■ ÉNONCÉ ■
Imprimez sans la moindre modification les lignes qui vont de celle contenant « Given: Open the emoji picker » jusqu'à la fin des entrées, bornes incluses.

■ DONNÉES À TRAITER ■
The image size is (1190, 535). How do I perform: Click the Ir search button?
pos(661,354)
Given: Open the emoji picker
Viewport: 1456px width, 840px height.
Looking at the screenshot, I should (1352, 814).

■ SOLUTION RÉDIGÉE ■
Given: Open the emoji picker
Viewport: 1456px width, 840px height.
Looking at the screenshot, I should (1352, 814).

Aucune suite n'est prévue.